La santa comunione, come dice la parola stessa, è l'unione intima di Gesù con la nostra anima e il nostro corpo. Se vogliamo avere la vita e possederla in modo più grande ancora, dobbiamo vivere della carne di nostro Signore. I santi l'hanno così ben capito che potevano passare ore in preparazione ed ancor più in rendimento di grazie. Chi potrebbe spiegarlo? «Quale profondità di ricchezza nella sapienza e scienza di Dio! Quanto sono imperscrutabili i suoi giudizi, esclamava Paolo, e inaccessibili le sue vie, poiché chi mai ha potuto conoscere il pensiero del Signore?» (Rm 11,33-34).
Quando accogliete Cristo nel vostro cuore dopo aver condiviso il Pane Vivo, pensate a quanto la Madonna debba aver provato allorché lo Spirito Santo la coprì della sua ombra ed ella, piena di grazia, ricevette il corpo di Cristo (Lc 1,26s). Lo Spirito era così forte in lei che subito «ella si alzò in fretta» (v.39) per andare e servire.

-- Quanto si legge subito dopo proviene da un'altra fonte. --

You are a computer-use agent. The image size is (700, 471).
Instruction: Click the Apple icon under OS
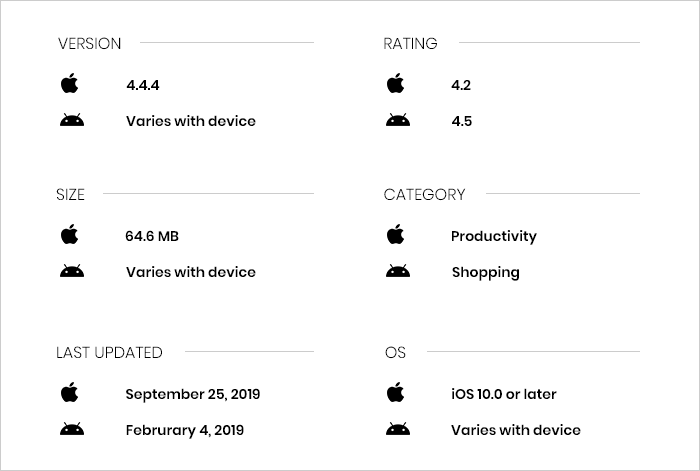point(396,393)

J. Ratzinger. La vita divina nella nostra vita.
Da "Il Dio vicino"



"La vita con Dio, la vita eterna nella vita temporale, è possibile per questo, perché esiste la vita di Dio con noi: Cristo è Dio che viene a stare con noi. In lui Dio ha tempo per noi, lui è il tempo di Dio per noi e quindi, allo stesso tempo, l'apertura del tempo sull'eternità.
Dio non è più il Dio lontano, indeterminato, a cui non arriva alcun ponte, ma è il Dio vicino: il corpo del Figlio è il ponte delle nostre anime. Per mezzo di lui il rapporto con Dio di ciascuno di noi si è fuso nell'unicità della sua relazione con Dio, così che guardare a Dio non è più distogliere lo sguardo dagli altri e dal mondo, ma fusione del nostro sguardo e del nostro essere con lo sguardo unico e l'essere unico del Figlio. Poiché lui è disceso nelle profondità della terra (Ef 4,9s), Dio non è più solo un Dio che sta in alto, ma ci circonda e ci abbraccia, dall'alto, dal basso e dal profondo di noi stessi: Egli è tutto in tutto, e per questo a noi appartiene tutto in tutto: «Tutto quello che è mio, è tuo». Il «Dio tutto in tutto» ha avuto inizio con l'autoesproprìazione di Cristo in croce. Si compirà quando il Figlio consegnerà definitivamente al Padre il regno, cioè l'umanità radunata e la creazione tutta, insieme con essa (1Cor 15,28). Per questo non c'è più il puro privato dell'io isolato, ma «tutto ciò che è mio è tuo». Questa splendida parola del padre al figlio perduto (Lc 15,31), con cui poi Gesù ha descritto la sua esclusiva relazione con il Padre nella preghiera sacerdotale (Gv 17,10), nel corpo di Cristo vale anche per noi tutti tra di noi.
Ogni dolore accolto, ancora così nascosto, ogni silenziosa sopportazione del male, ogni superamento interiore di se stessi, ogni inizio di amore, ogni rinuncia e ogni silenzioso atto di affidamento a Dio: tutto ciò diventa ora operante nel tutto; niente di buono accade invano. Alla potenza del male, che con i suoi tentacoli minaccia di attaccare tutta la struttura della nostra società e di soffocarla in un abbraccio mortale, si oppone questo silenzioso circuito della vera vita, come la potenza liberante, in cui il regno di Dio, senza attirare l'attenzione, come dice il Signore, è già in mezzo a noi (Lc 17,21). In questo circuito si realizza il regno di Dio, poiché la volontà di Dio accade sulla terra come in cielo" (J. Ratzinger, Il Dio vicino, pagg. 154-155).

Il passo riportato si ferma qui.